- **TASK DETAILS**
Transcribe the records exactly from the line with "You are a computer-use agent. Image" to the end, both included.
..............................
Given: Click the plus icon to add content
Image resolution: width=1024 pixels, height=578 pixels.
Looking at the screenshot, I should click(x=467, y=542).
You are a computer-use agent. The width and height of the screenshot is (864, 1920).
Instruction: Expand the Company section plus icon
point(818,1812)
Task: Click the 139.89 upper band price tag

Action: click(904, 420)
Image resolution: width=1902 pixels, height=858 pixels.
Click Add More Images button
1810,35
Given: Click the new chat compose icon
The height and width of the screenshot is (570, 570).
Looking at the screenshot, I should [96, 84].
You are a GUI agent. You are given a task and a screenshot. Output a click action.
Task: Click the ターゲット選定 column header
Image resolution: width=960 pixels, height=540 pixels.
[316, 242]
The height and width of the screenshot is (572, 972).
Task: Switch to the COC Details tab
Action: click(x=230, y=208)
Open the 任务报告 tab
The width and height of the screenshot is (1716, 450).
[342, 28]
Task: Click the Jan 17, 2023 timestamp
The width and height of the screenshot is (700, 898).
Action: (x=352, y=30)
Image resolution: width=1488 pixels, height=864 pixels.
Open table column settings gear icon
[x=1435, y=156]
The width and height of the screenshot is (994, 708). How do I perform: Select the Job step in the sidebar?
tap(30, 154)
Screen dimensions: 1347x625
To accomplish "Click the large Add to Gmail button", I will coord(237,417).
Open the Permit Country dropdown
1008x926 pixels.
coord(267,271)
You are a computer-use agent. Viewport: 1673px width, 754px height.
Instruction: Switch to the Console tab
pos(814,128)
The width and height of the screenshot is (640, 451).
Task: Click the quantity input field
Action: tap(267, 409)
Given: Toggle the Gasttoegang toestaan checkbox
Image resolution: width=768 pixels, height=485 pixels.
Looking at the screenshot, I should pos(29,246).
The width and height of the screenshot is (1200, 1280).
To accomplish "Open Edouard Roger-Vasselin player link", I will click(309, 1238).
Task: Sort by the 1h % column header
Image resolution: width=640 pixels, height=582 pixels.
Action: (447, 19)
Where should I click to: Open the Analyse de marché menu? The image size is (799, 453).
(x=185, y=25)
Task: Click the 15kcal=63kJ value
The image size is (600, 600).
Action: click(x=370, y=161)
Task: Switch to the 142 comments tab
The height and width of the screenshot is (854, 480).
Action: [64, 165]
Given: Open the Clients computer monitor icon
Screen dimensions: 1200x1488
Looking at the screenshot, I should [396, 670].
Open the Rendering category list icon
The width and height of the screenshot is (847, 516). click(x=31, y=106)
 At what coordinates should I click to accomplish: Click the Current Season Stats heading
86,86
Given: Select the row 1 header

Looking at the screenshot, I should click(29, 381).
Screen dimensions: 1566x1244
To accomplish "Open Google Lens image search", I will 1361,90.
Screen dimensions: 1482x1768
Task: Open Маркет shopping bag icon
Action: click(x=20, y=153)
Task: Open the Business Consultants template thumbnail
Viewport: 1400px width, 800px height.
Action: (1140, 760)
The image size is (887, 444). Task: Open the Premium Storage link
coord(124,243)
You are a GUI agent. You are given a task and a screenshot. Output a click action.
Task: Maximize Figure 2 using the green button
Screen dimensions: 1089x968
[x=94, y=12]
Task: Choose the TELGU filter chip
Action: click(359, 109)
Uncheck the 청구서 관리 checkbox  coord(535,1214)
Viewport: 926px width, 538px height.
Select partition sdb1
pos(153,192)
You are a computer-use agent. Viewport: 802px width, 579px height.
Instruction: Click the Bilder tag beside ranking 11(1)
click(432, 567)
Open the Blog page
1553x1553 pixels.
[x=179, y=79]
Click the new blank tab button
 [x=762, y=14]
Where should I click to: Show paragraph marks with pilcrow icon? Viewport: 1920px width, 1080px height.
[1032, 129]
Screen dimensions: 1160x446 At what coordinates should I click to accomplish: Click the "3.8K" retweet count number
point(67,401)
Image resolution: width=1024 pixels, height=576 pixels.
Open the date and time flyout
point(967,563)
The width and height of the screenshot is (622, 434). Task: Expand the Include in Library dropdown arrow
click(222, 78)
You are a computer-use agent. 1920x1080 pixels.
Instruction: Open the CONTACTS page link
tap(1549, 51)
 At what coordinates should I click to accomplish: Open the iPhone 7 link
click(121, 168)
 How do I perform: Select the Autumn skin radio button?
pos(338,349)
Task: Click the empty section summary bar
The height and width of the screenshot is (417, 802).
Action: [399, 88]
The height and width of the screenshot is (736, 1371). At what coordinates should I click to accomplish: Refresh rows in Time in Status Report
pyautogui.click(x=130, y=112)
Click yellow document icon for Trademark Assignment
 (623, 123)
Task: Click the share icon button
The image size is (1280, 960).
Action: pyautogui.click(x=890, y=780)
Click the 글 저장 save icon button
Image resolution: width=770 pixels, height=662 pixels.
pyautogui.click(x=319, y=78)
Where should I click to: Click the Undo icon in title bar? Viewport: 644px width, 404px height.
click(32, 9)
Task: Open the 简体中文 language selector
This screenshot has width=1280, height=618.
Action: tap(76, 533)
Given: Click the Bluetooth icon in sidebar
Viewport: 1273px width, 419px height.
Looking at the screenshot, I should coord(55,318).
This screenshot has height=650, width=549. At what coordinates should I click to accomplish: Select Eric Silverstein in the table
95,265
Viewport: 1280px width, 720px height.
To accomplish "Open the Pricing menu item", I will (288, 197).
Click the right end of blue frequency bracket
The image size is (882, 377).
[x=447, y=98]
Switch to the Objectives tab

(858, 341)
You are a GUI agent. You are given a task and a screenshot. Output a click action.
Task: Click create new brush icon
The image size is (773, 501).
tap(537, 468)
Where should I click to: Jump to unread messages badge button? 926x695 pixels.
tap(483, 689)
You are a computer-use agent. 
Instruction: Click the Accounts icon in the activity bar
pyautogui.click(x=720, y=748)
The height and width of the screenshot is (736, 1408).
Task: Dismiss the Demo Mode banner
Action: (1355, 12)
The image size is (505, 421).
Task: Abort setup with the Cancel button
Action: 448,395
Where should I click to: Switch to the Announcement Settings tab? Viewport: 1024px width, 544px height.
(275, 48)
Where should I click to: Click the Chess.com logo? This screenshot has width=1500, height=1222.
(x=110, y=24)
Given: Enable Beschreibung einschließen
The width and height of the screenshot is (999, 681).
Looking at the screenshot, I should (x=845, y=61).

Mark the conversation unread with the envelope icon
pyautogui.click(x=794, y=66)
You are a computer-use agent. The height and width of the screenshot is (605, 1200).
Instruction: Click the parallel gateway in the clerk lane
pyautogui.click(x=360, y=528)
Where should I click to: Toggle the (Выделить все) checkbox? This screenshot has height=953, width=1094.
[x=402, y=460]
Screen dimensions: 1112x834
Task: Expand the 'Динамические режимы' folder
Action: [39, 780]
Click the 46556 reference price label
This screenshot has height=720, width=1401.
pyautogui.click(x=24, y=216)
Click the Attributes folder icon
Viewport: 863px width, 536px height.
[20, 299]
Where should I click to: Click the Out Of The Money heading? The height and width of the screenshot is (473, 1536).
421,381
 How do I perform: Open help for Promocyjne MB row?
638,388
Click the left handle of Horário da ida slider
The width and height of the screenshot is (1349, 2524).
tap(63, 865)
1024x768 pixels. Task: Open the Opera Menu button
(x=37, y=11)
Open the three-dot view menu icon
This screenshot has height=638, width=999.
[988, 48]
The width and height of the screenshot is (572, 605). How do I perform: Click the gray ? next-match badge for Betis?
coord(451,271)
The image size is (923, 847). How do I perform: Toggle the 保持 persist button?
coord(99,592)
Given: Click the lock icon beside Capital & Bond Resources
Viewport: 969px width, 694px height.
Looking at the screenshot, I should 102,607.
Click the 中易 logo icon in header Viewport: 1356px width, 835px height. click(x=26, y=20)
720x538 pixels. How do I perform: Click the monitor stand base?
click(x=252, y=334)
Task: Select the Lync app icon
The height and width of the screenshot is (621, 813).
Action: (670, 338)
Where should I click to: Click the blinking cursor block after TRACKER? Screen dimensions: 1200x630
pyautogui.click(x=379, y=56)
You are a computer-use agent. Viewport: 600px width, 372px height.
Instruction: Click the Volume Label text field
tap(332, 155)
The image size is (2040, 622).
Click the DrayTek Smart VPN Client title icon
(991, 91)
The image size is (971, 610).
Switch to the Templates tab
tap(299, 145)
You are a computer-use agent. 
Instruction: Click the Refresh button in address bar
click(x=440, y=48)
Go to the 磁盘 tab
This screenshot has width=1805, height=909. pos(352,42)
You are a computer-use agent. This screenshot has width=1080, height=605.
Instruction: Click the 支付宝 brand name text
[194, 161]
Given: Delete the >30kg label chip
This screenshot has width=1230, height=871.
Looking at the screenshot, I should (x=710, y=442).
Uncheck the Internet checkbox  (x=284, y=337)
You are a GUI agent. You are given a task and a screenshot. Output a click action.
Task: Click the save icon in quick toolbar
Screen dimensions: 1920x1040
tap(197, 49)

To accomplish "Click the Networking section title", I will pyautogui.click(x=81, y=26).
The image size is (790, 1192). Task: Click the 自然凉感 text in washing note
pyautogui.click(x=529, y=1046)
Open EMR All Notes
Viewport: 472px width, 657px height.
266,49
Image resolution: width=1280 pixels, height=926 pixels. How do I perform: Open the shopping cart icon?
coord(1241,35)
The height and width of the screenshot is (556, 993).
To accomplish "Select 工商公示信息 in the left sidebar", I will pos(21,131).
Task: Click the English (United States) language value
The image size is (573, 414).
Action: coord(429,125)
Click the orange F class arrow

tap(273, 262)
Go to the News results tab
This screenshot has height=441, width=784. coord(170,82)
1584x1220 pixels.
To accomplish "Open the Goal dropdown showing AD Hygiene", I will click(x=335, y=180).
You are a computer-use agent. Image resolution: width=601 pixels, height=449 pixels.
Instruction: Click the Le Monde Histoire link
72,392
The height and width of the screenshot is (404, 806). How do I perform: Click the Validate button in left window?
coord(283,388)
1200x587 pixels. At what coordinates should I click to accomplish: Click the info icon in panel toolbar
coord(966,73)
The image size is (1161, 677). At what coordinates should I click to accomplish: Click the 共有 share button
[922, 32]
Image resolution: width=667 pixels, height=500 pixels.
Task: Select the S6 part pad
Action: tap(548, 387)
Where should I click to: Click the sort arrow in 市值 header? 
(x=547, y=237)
..............................
- **TASK ANSWER**
You are a computer-use agent. Image resolution: width=601 pixels, height=449 pixels.
Instruction: Click the Le Monde Histoire link
72,392
The height and width of the screenshot is (404, 806). How do I perform: Click the Validate button in left window?
coord(283,388)
1200x587 pixels. At what coordinates should I click to accomplish: Click the info icon in panel toolbar
coord(966,73)
The image size is (1161, 677). At what coordinates should I click to accomplish: Click the 共有 share button
[922, 32]
Image resolution: width=667 pixels, height=500 pixels.
Task: Select the S6 part pad
Action: tap(548, 387)
Where should I click to: Click the sort arrow in 市值 header? 
(x=547, y=237)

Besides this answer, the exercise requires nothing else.